En 2012, M. Bolton a quitté son penthouse de deux étages, rue de Bleury, pour emménager au 1000, rue de la Commune. L'appartement était moins luxueux - le loyer n'était «que» de 2700$ -, mais avait l'avantage de se trouver à l'intérieur de ce que plusieurs considèrent comme une véritable forteresse pour les criminels, très difficile d'accès pour les enquêteurs.

Au moins une vingtaine de membres et de relations du crime organisé ont vécu dans cet immeuble: des mafieux du clan Rizzuto, des Hells Angels et des gangs de rue.

Un soir, après que Zoé eut tenté de s'enfuir, M. Bolton l'a séquestrée pendant deux jours à l'intérieur de l'appartement du 1000, rue de la Commune. Il l'a battue pendant des heures, puis l'a réveillée pour la battre encore. «Je ne croyais pas sortir vivante de l'appartement», a-t-elle confié. Le second matin, elle a joué le tout pour le tout: elle s'est précipitée vers la sortie. Alertée par ses cris, une voisine l'a trouvée par terre dans le corridor, agrippée à la porte. Complètement nue. M. Bolton tentait de la pousser à l'intérieur.
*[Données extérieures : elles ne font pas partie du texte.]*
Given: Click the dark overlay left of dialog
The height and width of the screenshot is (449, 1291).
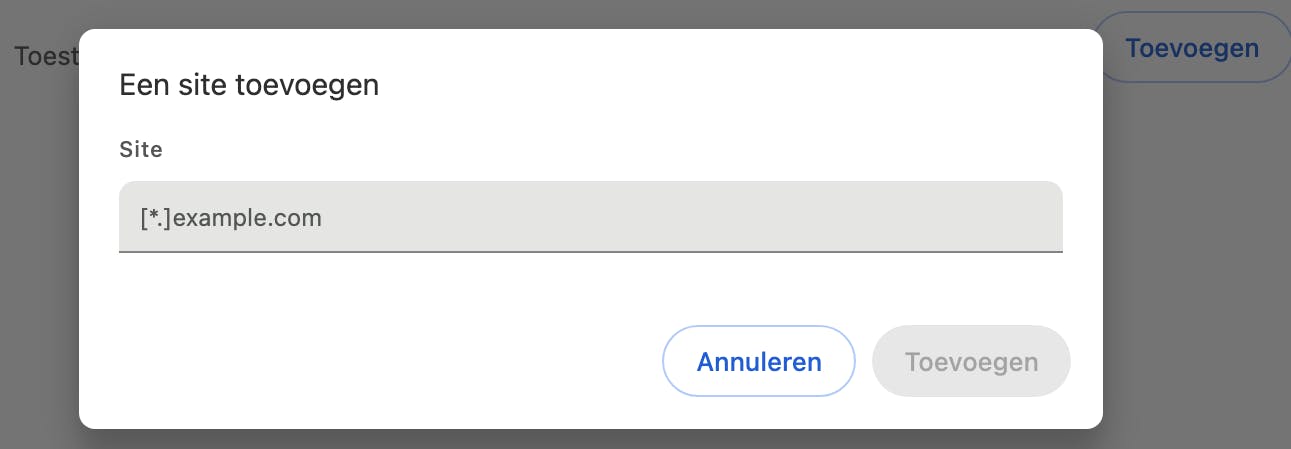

Zoé s'est réfugiée chez la voisine et a porté plainte. Elle a été prise en charge par les enquêteurs de la section Ouest du Service de police de la Ville de Montréal (SPVM), qui ont développé une solide expertise en matière d'exploitation sexuelle.

La Couronne demande une peine de cinq ans de prison contre M. Bolton. Ce dernier a déjà purgé 17 mois à Bordeaux et plaide l'insalubrité de la prison pour obtenir une réduction de peine. La décision du juge Jean-Pierre Boyer, de la Cour du Québec, sera rendue dans les prochaines semaines.

Il y a deux mois, Zoé s'est déniché un boulot de caissière. Sans diplôme, elle doit recommencer sa vie à zéro. Sans le moindre sou en poche.